How do you generate your questions? Are you reacting to information provided to you? Using information you have gathered through independent reading and research? From your virtual meetings and visits? Remember effective holding to account is not a linear process but is 3 or even 4D. Visualise a triangle or rectangle – what words or activities would you put at the points or corners of these shapes? Use these as cornerstones of your governance questions. Remember context and evidence are important factors.
A quick Google search on a dictionary definition comes up with “To require a person to explain or to accept responsibility for his or her actions; to blame or punish someone for what has occurred’. This would seem a very harsh definition.
A recent Twitter conversation asked for definitions from those in the world of governance. Here are some of the answers given which give food for thought.

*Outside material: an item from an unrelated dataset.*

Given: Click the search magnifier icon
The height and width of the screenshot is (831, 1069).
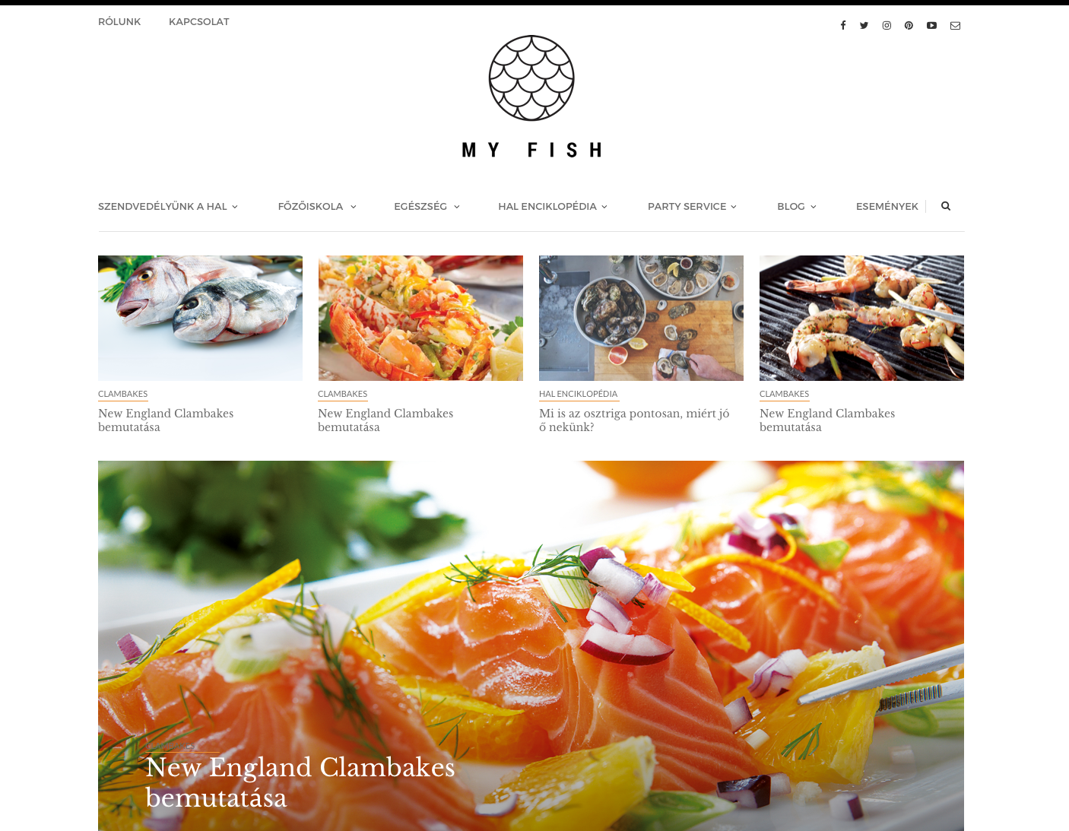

“Intent: What is the strategic vision, ethos & culture of our setting? Implementation: How do we monitor, develop, support & challenge this? How do we triangulate information? Impact: So what? How do we evidence this? Are we confident all stakeholders have been heard?”
“In the broadest terms, did you do what you said you were going to do? If not why not? If yes, how did that work out?”
“Are decisions being made in the best interests of the children and school community and in keeping with what we've agreed is important to move our school in the direction we'd all like?”
“Has what you did had the impact you expected? If not, why not? And what are you now going to do and why?”
“…asking the right questions in an informed and appropriate way and not always accepting the first answer given if you don't feel it addresses your question. Remembering to remain strategic.”
“1. Have you done what we delegated you to do? 2. How well did you do it? 3. What was the impact? 4. Could it be done better? 5. Was there value for money in what you did?”
How would you define holding executive leaders to account?